If you stick a pin dead centre into a map of Illinois, you will find you have skewered the town of Normal.
It’s a sleepy college town, with a small police department – about 70 officers, all told. A cadet named Deborah Weir joined their ranks in March 1991. By all early accounts, she was an exemplary patrol officer; she was commended several times, even receiving the Police Good Conduct medal.
But in 2009, just a few months after she was moved to the overnight shift, she was told that she was missing her performance targets. After several verbal warnings, her sergeant gave her written notification, which had those targets listed on it.
The targets said she had to make at least one traffic stop every shift, two criminal arrests and four ordinance violation arrests per month, and one DUI arrest every other month.
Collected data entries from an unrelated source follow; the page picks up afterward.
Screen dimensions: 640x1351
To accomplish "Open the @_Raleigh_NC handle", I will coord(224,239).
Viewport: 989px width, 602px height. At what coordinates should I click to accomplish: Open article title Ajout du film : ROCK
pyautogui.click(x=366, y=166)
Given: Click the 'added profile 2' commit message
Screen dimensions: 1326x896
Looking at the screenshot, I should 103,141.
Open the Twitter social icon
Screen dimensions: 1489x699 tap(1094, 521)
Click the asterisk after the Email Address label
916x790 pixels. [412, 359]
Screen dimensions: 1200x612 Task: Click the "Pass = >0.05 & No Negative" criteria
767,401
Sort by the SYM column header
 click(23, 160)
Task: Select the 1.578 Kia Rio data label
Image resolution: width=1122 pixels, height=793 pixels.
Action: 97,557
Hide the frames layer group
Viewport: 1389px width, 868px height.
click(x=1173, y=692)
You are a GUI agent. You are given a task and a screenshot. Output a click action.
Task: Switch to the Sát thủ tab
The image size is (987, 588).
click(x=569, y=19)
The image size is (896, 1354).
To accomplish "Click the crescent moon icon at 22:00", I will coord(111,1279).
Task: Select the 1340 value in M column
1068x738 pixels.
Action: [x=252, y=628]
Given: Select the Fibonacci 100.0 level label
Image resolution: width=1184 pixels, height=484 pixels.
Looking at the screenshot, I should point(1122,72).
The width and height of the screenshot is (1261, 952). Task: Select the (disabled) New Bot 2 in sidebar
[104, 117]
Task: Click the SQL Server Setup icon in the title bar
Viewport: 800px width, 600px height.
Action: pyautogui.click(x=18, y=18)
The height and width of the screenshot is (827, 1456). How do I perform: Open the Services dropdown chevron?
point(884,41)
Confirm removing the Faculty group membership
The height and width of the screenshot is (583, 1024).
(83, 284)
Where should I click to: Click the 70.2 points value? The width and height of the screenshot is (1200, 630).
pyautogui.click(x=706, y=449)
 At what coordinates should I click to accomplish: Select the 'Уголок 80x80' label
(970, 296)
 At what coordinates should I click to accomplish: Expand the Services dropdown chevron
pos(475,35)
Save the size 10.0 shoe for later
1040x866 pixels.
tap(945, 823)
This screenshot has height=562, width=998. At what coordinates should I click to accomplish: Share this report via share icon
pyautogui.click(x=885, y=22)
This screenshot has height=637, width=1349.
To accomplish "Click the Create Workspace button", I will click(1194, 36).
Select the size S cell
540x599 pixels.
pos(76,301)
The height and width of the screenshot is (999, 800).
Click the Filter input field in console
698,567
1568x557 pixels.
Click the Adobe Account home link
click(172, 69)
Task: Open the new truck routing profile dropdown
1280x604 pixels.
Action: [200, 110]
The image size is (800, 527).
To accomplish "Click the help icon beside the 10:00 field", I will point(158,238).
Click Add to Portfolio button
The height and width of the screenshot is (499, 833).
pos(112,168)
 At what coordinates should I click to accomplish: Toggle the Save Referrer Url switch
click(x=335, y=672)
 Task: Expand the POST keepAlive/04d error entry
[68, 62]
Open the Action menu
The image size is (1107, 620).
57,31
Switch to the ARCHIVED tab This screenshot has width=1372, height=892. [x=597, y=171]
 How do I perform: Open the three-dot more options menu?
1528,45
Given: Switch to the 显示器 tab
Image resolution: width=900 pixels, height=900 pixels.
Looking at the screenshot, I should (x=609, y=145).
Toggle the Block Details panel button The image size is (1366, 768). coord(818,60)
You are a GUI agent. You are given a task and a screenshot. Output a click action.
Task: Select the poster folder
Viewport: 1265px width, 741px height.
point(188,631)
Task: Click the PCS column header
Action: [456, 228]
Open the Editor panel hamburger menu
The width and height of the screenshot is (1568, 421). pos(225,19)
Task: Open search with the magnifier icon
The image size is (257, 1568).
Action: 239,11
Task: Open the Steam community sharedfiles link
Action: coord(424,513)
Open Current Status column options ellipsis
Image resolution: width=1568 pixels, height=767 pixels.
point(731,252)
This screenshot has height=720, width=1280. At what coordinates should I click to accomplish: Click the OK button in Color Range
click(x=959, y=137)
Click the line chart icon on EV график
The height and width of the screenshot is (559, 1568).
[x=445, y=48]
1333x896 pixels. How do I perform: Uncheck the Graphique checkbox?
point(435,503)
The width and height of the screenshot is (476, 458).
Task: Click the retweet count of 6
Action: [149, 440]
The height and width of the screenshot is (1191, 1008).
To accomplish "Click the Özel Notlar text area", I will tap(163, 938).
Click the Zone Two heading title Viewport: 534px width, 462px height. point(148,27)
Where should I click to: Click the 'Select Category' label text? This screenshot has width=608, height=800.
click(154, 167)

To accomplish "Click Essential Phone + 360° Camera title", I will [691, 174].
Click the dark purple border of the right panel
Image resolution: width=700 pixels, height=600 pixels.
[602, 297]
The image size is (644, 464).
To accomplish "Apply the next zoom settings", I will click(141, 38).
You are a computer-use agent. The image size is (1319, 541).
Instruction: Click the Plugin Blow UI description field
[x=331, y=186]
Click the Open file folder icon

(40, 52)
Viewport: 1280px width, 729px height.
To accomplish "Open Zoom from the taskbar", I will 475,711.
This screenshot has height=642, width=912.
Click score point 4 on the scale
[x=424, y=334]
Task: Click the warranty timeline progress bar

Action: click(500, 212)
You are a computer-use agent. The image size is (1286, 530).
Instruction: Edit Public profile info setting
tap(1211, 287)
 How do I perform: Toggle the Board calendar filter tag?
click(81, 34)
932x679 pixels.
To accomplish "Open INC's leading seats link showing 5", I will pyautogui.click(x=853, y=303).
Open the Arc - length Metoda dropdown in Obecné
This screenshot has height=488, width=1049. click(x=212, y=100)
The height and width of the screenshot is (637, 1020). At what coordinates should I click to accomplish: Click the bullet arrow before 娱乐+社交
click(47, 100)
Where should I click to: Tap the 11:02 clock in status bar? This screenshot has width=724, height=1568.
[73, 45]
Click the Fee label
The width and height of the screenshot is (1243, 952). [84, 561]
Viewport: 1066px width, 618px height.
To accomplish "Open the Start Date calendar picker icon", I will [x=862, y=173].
It was also made clear that if she did not make those numbers, she would be disciplined.
The night shift in Normal is quiet, and Weir did not make up her numbers. She was cautioned several more times, and then suspended.
So she decided to sue. On 4 November, she and two other patrol officers from the night shift, Brian Larimore and Todd Van Hoveln, filed a lawsuit against the Normal police department, calling the quotas she and other officers were given unconstitutional.
The only officer for whom it was put into writing was Weir, but the others say it was made perfectly clear to them, too: they had to meet the quotas, or be disciplined.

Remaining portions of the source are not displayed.